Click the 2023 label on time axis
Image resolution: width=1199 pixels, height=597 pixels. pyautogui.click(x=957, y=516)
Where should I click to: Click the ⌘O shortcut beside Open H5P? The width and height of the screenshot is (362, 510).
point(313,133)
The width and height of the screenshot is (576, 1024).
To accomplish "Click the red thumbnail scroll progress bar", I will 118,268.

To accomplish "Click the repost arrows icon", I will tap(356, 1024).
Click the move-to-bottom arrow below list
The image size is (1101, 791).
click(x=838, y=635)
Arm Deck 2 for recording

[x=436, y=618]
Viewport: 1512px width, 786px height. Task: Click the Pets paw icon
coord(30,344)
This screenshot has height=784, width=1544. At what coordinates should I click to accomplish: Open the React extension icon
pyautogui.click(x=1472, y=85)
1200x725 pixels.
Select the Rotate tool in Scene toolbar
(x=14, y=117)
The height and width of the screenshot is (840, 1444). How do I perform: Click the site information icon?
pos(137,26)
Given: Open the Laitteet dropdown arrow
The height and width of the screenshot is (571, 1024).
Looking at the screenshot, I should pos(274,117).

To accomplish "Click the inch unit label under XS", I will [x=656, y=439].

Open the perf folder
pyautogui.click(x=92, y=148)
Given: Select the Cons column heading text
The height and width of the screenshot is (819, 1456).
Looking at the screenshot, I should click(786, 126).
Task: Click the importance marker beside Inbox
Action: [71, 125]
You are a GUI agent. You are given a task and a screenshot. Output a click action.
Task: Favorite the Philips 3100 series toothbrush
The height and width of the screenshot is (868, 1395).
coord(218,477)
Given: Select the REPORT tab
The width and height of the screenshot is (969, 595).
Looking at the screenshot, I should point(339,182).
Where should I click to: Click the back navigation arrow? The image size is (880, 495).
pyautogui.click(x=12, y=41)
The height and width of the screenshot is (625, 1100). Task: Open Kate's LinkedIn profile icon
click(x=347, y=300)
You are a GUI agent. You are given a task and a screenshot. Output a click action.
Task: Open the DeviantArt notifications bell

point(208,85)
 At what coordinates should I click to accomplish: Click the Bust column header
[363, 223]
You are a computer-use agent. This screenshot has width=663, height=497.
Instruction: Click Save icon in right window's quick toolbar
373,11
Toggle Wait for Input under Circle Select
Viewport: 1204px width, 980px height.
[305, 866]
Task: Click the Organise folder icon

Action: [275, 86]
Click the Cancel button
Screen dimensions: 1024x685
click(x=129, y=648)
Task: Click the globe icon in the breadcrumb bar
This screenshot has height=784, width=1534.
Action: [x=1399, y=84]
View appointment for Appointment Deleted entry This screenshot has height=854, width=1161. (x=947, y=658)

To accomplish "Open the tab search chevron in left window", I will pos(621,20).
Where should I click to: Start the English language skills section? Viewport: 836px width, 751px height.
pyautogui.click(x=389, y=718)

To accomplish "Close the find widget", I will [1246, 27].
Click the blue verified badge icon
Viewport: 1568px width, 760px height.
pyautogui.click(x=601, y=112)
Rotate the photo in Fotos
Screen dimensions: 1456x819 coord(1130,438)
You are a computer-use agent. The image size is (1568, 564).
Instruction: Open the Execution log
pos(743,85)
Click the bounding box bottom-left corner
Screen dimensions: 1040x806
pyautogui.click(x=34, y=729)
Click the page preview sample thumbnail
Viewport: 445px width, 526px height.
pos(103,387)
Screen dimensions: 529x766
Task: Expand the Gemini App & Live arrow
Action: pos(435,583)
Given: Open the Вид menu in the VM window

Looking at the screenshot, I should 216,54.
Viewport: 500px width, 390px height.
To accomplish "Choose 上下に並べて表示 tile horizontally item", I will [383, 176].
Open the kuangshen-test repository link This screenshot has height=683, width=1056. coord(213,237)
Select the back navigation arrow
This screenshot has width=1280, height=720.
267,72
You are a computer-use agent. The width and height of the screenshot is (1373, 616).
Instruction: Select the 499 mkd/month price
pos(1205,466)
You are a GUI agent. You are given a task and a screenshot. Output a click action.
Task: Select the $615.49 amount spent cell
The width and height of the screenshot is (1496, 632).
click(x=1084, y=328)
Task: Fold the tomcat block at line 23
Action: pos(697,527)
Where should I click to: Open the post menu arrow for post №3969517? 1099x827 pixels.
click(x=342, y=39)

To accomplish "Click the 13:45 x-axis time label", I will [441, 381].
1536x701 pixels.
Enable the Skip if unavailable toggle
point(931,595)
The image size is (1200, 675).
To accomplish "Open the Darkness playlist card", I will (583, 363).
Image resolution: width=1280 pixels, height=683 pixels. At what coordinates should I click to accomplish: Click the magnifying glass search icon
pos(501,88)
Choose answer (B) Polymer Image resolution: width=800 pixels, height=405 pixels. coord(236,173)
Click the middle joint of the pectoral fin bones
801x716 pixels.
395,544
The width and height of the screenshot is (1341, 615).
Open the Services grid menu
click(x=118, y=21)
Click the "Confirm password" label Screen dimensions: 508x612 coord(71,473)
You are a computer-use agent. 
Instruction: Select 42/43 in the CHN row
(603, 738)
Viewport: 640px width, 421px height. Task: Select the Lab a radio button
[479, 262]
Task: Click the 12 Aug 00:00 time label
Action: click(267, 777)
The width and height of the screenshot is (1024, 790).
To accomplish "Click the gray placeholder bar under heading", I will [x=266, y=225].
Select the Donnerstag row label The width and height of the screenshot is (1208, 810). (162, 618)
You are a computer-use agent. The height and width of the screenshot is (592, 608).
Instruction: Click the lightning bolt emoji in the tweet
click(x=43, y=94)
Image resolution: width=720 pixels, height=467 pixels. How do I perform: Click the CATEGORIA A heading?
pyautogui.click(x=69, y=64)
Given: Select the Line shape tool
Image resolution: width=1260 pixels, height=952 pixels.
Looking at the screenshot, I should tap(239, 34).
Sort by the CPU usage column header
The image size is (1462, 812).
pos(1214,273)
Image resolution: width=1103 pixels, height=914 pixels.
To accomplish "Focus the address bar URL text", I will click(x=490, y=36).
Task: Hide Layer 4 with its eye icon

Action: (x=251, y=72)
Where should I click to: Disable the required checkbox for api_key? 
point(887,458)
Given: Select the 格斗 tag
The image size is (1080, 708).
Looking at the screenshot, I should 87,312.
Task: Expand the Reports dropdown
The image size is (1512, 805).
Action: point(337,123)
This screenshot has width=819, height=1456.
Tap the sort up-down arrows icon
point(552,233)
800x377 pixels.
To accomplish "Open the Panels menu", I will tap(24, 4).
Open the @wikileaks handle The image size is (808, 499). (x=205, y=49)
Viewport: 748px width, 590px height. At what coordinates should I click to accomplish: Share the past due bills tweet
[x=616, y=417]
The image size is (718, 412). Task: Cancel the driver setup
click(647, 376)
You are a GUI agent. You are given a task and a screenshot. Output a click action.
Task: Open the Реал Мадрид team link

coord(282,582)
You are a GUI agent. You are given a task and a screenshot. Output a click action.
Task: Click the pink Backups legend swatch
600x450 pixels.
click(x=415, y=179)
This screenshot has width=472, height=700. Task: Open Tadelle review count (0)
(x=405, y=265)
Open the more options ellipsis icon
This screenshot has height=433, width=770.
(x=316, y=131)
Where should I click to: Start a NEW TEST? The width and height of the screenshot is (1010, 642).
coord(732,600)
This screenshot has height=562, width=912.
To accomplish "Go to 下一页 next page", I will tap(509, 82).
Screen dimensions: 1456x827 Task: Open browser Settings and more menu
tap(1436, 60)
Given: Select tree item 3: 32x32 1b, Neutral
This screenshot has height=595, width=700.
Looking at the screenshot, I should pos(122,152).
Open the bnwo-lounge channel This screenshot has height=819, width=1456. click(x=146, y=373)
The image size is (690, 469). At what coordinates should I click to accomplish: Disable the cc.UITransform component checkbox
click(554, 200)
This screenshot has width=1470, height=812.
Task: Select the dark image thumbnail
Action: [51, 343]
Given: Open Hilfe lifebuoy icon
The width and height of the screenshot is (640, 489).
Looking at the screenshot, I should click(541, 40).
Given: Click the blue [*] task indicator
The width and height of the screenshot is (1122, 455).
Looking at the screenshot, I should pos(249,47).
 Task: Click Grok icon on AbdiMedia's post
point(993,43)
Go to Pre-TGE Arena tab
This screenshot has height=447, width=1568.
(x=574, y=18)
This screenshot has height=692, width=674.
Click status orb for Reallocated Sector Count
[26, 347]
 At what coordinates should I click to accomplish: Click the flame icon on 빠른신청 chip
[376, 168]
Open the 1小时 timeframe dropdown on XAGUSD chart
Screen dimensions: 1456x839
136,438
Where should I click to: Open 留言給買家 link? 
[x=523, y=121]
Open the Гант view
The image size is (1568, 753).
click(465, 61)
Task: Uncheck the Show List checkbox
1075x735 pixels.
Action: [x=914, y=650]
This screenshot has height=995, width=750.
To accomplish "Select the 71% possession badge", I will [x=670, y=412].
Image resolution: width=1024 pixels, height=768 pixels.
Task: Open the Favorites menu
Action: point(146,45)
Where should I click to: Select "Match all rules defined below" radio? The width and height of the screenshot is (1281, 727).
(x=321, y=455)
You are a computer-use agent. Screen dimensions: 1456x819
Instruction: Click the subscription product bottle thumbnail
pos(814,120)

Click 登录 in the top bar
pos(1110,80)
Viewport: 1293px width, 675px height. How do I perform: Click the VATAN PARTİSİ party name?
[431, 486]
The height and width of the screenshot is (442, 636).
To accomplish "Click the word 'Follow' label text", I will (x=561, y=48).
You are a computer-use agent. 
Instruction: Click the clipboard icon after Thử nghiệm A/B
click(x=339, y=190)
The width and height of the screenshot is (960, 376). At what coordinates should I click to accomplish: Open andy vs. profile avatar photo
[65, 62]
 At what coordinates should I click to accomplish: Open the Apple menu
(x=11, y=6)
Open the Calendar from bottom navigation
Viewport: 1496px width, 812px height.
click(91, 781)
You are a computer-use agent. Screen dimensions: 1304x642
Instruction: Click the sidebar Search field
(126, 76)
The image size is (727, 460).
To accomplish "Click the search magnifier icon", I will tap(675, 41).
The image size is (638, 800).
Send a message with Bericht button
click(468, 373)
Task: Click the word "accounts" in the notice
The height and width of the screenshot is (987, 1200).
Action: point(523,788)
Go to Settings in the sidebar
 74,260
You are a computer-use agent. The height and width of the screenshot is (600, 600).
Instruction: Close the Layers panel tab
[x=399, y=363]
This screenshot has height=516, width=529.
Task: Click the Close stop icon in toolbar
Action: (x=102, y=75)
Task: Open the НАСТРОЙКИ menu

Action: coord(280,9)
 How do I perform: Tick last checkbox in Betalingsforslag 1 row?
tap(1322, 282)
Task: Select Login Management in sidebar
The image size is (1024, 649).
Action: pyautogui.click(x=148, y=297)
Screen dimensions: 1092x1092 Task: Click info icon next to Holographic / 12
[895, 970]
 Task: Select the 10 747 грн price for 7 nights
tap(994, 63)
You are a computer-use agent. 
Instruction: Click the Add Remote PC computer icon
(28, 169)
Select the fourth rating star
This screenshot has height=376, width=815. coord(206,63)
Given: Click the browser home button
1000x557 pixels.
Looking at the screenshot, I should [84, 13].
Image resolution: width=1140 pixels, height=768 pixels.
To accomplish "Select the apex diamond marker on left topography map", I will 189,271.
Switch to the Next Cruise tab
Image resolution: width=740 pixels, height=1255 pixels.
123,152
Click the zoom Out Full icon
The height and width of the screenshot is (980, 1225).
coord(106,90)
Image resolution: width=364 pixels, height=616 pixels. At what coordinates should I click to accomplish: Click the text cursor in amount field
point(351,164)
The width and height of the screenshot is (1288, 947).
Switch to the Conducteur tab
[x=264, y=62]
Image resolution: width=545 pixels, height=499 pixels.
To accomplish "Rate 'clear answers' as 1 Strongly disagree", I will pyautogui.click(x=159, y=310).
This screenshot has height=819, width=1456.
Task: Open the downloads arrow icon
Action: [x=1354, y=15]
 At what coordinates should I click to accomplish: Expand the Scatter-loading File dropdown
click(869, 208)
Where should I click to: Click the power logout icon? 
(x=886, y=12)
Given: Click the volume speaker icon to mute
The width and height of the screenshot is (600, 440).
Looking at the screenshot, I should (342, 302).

-*-*-

▶ _Problem to work on_:
Copy the items above verbatim, starting with the line that contains "Where should I click to: Click the ⌘O" and ending with the line that contains "I will 118,268.", including both of those lines.

▶ _Response_:
Where should I click to: Click the ⌘O shortcut beside Open H5P? The width and height of the screenshot is (362, 510).
point(313,133)
The width and height of the screenshot is (576, 1024).
To accomplish "Click the red thumbnail scroll progress bar", I will 118,268.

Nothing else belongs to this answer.